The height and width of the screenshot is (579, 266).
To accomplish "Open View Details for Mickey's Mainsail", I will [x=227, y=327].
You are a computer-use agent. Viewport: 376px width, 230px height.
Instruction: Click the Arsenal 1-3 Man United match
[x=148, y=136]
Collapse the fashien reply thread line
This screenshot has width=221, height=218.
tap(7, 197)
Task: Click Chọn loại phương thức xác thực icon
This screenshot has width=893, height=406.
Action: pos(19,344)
————————
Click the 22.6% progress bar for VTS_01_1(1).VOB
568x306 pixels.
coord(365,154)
————————
▶ **Exercise**
Output should match, line for line, the stretch of the material above from the line holding "The height and" through the line holding "Collapse the fashien reply thread line".

▶ **Your response**
The height and width of the screenshot is (579, 266).
To accomplish "Open View Details for Mickey's Mainsail", I will [x=227, y=327].
You are a computer-use agent. Viewport: 376px width, 230px height.
Instruction: Click the Arsenal 1-3 Man United match
[x=148, y=136]
Collapse the fashien reply thread line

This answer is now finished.